--- EXCERPTED DATA Enclosed Below ---

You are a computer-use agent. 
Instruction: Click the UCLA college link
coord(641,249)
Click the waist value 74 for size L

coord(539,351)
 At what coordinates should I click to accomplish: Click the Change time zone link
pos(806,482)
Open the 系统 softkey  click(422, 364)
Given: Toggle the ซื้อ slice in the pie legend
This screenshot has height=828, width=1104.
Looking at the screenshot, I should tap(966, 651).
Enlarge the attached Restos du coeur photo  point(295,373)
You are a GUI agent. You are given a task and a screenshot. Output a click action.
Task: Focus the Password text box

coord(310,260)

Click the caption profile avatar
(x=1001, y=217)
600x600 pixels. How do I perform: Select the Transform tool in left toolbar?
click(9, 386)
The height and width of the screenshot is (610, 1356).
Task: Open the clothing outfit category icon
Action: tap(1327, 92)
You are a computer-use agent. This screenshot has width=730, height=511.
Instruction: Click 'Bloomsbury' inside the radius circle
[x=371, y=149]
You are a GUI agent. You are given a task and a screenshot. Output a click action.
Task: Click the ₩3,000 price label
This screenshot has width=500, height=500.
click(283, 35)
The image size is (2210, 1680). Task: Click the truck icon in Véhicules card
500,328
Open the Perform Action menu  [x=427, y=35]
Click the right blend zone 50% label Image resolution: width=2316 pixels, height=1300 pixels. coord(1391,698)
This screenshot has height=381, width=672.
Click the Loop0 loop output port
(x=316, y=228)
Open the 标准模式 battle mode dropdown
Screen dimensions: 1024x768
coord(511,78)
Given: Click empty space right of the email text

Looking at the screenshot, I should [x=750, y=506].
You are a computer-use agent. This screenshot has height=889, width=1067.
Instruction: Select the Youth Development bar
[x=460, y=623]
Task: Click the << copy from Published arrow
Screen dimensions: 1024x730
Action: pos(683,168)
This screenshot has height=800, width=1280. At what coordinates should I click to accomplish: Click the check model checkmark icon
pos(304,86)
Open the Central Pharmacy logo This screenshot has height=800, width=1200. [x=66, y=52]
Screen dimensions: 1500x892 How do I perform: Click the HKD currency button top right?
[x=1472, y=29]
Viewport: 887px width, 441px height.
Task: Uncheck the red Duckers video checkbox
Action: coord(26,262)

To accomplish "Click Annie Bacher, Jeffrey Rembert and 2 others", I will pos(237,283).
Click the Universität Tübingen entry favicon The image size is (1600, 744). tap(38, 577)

--- End of Enclosed EXCERPTED DATA ---

## [WHAT IS EXPECTED]
This exercise calls for every record to be restated word for word.

## [RESPONSE BOX]
You are a computer-use agent. 
Instruction: Click the UCLA college link
coord(641,249)
Click the waist value 74 for size L

coord(539,351)
 At what coordinates should I click to accomplish: Click the Change time zone link
pos(806,482)
Open the 系统 softkey  click(422, 364)
Given: Toggle the ซื้อ slice in the pie legend
This screenshot has height=828, width=1104.
Looking at the screenshot, I should tap(966, 651).
Enlarge the attached Restos du coeur photo  point(295,373)
You are a GUI agent. You are given a task and a screenshot. Output a click action.
Task: Focus the Password text box

coord(310,260)

Click the caption profile avatar
(x=1001, y=217)
600x600 pixels. How do I perform: Select the Transform tool in left toolbar?
click(9, 386)
The height and width of the screenshot is (610, 1356).
Task: Open the clothing outfit category icon
Action: tap(1327, 92)
You are a computer-use agent. This screenshot has width=730, height=511.
Instruction: Click 'Bloomsbury' inside the radius circle
[x=371, y=149]
You are a GUI agent. You are given a task and a screenshot. Output a click action.
Task: Click the ₩3,000 price label
This screenshot has width=500, height=500.
click(283, 35)
The image size is (2210, 1680). Task: Click the truck icon in Véhicules card
500,328
Open the Perform Action menu  [x=427, y=35]
Click the right blend zone 50% label Image resolution: width=2316 pixels, height=1300 pixels. coord(1391,698)
This screenshot has height=381, width=672.
Click the Loop0 loop output port
(x=316, y=228)
Open the 标准模式 battle mode dropdown
Screen dimensions: 1024x768
coord(511,78)
Given: Click empty space right of the email text

Looking at the screenshot, I should [x=750, y=506].
You are a computer-use agent. This screenshot has height=889, width=1067.
Instruction: Select the Youth Development bar
[x=460, y=623]
Task: Click the << copy from Published arrow
Screen dimensions: 1024x730
Action: pos(683,168)
This screenshot has height=800, width=1280. At what coordinates should I click to accomplish: Click the check model checkmark icon
pos(304,86)
Open the Central Pharmacy logo This screenshot has height=800, width=1200. [x=66, y=52]
Screen dimensions: 1500x892 How do I perform: Click the HKD currency button top right?
[x=1472, y=29]
Viewport: 887px width, 441px height.
Task: Uncheck the red Duckers video checkbox
Action: coord(26,262)

To accomplish "Click Annie Bacher, Jeffrey Rembert and 2 others", I will pos(237,283).
Click the Universität Tübingen entry favicon The image size is (1600, 744). tap(38, 577)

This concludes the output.